A. Subject to subsection B, a person may become a member in a limited liability company:
1. In the case of a person acquiring a membership interest directly from the limited liability company, upon compliance with an operating agreement or, if the operating agreement does not so provide, upon the consent of a majority of the managers of a manager-managed limited liability company or a majority vote of the members of a member-managed limited liability company;
2. In the case of an assignee of a membership interest, as provided in subsection A of § 13.1-1040;
3. In the case of a limited liability company that has no members as of the commencement of its existence under § 13.1-1004, as provided in any writing signed by both the initial member or members and the managers, if any are designated in the articles of organization, or, if no managers are so designated, the organizers;
4. In the case of a limited liability company the last remaining member of which has dissociated, (i) as provided in a writing executed by the successor in interest of that member, who may provide for the admission of the successor in interest or its nominee or designee to the limited liability company as a member, effective as of the occurrence of the event that caused the dissociation of the last remaining member, provided that the articles of organization or an operating agreement may provide that the successor in interest of the last remaining member shall be obligated to agree in writing to the admission of the successor in interest of that member or its nominee or designee to the limited liability company as a member, effective as of the occurrence of the event that caused the dissociation of the last remaining member, or (ii) in the manner provided for in the articles of organization or an operating agreement, effective as of the occurrence of the event that caused the dissociation of the last remaining member, pursuant to a provision of the articles of organization or an operating agreement that specifically provides for the admission of a member to the limited liability company after there is no longer a remaining member of the limited liability company;
5. In the case of a person being admitted as a member of a limited liability company pursuant to a merger approved in accordance with § 13.1-1071, as provided in the articles of merger or an operating agreement of the surviving limited liability company; and
6. In the case of a person being admitted as a member of a limited liability company pursuant to a conversion or domestication of a partnership, non-United States entity, foreign limited liability company, or corporation into a domestic limited liability company in accordance with Article 12.2 (§ 13.1-722.8 et seq.) of Chapter 9 of this title, or, effective on and after November 1, 2006, Article 14 (§ 13.1-1074 et seq.) of Chapter 12 of this title, as provided in the articles of organization or an operating agreement of the converted or domesticated limited liability company at the time of conversion or domestication.
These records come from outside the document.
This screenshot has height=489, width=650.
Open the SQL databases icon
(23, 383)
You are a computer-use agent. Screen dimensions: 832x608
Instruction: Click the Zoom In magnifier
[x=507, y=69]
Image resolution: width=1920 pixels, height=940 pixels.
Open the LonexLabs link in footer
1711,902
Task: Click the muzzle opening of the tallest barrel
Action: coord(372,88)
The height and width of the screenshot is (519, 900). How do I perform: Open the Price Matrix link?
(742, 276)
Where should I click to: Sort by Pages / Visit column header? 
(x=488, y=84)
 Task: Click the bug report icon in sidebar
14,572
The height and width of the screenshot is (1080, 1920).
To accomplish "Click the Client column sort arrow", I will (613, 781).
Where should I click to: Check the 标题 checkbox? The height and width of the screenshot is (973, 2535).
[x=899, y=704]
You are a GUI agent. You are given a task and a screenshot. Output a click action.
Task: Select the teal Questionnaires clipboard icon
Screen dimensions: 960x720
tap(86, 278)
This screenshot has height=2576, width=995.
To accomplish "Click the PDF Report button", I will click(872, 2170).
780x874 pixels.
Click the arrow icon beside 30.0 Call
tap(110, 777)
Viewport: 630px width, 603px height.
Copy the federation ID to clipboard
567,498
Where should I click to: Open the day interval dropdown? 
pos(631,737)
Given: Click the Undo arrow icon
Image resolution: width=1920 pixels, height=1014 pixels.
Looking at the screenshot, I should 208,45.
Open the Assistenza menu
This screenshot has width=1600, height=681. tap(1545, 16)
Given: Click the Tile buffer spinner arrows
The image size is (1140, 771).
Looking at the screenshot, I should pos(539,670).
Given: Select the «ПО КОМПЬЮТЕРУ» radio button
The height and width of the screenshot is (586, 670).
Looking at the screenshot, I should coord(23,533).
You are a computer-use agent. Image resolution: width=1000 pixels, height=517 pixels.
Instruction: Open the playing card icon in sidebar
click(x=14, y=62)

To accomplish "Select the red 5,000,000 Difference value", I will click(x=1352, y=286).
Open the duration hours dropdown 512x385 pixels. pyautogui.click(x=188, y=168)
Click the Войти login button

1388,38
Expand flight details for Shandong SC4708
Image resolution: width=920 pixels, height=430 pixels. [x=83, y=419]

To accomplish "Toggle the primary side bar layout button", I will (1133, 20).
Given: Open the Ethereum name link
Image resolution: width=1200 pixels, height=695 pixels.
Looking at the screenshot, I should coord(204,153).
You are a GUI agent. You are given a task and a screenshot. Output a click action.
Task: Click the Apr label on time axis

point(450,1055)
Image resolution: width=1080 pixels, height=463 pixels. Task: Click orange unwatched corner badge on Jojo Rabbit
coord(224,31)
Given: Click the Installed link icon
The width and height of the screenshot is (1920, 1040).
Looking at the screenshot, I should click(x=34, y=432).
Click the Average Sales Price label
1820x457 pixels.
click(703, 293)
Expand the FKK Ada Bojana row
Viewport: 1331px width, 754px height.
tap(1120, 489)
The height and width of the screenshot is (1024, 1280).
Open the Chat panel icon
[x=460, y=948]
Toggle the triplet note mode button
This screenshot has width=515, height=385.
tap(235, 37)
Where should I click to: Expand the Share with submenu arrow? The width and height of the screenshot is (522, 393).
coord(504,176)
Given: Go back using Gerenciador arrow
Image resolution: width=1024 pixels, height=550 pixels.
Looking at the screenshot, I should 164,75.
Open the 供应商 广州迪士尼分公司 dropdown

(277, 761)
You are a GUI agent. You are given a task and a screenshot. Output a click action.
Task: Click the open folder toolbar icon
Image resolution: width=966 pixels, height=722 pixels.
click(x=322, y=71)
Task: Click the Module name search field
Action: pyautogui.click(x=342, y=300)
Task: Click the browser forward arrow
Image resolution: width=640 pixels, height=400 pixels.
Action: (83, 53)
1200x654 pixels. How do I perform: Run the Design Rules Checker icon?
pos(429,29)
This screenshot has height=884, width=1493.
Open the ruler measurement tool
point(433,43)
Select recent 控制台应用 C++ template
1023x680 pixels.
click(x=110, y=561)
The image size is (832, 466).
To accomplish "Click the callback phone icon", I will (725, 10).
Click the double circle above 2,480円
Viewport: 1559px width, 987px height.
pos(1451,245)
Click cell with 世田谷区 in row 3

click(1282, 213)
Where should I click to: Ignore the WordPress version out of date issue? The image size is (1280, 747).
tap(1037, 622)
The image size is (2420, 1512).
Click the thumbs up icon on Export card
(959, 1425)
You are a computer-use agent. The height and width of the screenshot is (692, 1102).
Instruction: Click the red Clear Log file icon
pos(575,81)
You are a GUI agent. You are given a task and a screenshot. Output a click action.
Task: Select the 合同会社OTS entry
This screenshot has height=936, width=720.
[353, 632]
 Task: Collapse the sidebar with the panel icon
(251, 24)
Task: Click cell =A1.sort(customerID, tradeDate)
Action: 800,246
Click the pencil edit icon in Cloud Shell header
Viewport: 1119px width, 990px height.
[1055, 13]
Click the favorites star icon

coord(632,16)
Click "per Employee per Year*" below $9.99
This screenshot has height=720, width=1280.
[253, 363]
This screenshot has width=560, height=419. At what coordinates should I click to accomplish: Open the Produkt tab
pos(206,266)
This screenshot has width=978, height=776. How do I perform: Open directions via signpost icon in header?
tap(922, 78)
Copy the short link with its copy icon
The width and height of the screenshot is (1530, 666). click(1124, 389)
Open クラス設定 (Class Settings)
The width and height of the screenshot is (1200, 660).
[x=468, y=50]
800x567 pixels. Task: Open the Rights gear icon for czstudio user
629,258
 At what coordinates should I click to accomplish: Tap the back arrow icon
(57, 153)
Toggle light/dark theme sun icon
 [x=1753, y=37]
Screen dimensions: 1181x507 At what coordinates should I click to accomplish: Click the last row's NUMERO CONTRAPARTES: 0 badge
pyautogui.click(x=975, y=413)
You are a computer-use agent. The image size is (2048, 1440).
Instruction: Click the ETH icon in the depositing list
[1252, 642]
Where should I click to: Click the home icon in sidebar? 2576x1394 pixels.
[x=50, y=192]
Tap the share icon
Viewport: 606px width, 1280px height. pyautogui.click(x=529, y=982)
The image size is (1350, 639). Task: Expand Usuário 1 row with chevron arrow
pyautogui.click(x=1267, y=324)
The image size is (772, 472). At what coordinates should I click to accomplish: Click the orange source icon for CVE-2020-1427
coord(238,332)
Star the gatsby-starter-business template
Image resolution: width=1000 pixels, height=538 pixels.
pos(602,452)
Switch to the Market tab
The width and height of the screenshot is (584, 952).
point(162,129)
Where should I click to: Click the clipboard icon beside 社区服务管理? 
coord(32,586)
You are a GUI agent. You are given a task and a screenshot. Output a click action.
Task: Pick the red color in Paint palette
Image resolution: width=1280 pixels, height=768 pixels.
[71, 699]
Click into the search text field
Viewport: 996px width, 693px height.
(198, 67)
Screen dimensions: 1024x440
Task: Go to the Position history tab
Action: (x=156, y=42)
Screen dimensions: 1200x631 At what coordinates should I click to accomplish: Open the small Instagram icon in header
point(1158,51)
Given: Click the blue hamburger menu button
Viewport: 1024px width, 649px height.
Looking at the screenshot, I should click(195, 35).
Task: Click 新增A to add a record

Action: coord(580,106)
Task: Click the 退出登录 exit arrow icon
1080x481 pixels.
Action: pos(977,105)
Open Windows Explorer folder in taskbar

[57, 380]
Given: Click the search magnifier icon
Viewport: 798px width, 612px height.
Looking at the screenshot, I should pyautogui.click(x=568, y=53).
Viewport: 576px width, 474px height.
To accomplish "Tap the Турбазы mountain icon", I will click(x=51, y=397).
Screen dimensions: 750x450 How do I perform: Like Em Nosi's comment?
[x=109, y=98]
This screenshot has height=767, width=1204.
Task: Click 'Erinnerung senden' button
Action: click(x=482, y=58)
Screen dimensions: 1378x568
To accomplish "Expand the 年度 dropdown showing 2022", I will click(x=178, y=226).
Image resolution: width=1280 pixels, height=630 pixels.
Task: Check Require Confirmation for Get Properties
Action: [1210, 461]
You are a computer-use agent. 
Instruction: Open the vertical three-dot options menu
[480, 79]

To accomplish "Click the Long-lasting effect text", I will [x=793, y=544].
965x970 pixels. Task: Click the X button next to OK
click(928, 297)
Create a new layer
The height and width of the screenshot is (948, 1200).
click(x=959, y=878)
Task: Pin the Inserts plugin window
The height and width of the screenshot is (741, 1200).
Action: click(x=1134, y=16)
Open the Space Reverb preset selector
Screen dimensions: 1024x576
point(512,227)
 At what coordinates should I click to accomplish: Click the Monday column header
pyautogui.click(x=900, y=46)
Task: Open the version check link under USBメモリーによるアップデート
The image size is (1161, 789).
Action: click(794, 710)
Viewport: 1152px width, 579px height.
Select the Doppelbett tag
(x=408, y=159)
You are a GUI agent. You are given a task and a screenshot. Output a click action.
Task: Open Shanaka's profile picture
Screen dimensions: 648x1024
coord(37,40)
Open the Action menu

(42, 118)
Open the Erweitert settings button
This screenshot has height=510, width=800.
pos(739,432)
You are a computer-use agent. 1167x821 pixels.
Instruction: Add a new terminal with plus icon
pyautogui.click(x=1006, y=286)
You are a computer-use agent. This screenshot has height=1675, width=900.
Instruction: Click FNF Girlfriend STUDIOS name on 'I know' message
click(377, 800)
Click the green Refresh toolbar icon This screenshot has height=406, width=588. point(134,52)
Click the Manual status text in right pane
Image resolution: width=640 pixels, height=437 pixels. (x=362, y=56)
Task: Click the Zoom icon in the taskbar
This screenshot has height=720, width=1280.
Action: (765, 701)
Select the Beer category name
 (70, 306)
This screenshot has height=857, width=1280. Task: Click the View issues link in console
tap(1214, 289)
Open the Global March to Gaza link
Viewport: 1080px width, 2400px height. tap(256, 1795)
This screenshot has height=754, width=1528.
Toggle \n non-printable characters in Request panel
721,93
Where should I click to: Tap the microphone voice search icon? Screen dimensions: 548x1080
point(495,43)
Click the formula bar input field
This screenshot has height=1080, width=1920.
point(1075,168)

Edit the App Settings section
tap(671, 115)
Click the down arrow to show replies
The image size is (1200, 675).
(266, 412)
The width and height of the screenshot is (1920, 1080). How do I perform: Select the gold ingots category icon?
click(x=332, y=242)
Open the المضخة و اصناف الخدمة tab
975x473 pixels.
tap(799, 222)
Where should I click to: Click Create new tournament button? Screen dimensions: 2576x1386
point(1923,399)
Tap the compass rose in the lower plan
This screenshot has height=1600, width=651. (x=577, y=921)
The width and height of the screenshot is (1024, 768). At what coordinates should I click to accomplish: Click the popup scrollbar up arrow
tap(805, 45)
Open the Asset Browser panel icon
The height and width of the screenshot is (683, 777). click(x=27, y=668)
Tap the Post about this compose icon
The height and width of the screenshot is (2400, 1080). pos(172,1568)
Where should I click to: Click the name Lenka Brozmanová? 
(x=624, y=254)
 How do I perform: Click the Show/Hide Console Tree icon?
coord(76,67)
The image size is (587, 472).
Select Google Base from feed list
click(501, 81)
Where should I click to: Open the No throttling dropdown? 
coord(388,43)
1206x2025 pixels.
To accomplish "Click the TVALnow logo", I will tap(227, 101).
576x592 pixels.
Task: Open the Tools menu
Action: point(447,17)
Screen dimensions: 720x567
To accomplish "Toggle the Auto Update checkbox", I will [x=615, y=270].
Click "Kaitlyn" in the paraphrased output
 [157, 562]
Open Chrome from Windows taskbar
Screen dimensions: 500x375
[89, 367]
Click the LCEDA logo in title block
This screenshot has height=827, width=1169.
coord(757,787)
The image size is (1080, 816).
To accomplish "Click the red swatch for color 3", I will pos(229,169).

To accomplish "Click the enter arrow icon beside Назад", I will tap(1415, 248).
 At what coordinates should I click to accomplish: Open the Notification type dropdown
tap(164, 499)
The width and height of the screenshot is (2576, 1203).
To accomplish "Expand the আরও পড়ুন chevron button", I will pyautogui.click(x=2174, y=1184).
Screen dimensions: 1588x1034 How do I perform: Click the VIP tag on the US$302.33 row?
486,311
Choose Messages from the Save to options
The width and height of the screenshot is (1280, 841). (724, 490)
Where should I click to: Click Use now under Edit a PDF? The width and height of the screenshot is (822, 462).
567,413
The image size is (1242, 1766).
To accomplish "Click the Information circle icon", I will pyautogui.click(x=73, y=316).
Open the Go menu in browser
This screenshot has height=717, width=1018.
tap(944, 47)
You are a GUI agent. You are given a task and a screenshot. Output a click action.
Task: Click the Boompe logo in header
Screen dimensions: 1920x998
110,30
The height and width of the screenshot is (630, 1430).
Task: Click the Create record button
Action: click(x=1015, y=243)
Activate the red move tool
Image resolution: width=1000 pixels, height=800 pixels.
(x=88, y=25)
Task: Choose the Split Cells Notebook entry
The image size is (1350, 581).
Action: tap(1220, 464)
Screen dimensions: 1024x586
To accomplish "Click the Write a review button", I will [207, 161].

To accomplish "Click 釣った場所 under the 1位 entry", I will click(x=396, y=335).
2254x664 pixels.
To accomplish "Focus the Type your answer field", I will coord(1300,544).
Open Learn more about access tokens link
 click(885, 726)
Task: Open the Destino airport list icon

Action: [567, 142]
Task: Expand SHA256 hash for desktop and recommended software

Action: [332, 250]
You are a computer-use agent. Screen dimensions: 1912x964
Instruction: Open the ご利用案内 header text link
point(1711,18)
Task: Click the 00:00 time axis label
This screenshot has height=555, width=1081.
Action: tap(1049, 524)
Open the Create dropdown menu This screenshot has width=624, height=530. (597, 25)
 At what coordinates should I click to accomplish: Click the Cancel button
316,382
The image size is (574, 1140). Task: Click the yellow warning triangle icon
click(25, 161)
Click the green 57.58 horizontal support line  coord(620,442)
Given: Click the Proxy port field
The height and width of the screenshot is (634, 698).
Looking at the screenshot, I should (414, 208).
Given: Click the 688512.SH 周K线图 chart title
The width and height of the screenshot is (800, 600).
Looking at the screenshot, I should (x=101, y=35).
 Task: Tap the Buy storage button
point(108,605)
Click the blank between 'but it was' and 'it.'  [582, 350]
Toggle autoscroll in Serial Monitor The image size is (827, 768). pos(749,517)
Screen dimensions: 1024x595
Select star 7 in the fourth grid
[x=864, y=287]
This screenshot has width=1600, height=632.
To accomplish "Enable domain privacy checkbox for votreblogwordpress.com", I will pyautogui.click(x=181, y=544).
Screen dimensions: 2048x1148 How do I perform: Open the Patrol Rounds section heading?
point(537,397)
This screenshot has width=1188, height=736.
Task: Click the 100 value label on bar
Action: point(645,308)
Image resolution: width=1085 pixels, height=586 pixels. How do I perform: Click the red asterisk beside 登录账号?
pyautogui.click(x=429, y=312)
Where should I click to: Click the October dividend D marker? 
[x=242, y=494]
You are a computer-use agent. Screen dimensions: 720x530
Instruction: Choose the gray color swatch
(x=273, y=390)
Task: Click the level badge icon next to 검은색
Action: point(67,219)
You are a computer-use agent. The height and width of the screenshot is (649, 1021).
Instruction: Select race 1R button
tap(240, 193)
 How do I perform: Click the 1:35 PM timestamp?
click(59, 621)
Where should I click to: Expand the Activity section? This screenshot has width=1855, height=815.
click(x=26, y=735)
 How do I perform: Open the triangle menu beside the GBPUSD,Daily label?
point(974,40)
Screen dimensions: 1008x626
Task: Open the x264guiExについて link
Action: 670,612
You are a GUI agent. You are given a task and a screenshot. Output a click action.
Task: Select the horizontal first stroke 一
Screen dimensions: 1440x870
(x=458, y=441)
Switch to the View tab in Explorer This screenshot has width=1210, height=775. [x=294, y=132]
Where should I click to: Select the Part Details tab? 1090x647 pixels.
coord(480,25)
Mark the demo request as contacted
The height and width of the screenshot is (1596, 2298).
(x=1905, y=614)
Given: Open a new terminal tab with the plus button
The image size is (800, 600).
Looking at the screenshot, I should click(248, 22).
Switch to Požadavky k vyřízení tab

B. The effective time of admission of a member to a limited liability company shall be the later of:
1. The date the limited liability company is formed; or
2. The time provided in an operating agreement, articles of merger or articles of organization, as applicable, or, if no such time is provided therein, then when the person's admission is reflected in the records of the limited liability company.
C. A person may be admitted to a limited liability company as a member of the limited liability company and may receive a membership interest in the limited liability company without making a contribution or being obligated to make a contribution to the limited liability company. Unless otherwise provided in the articles of organization or an operating agreement:
1. A person may be admitted to a limited liability company as a member of the limited liability company without acquiring a membership interest in the limited liability company; and
2. A person may be admitted as the sole member of a limited liability company without making a contribution or being obligated to make a contribution to the limited liability company or without acquiring a membership interest in the limited liability company.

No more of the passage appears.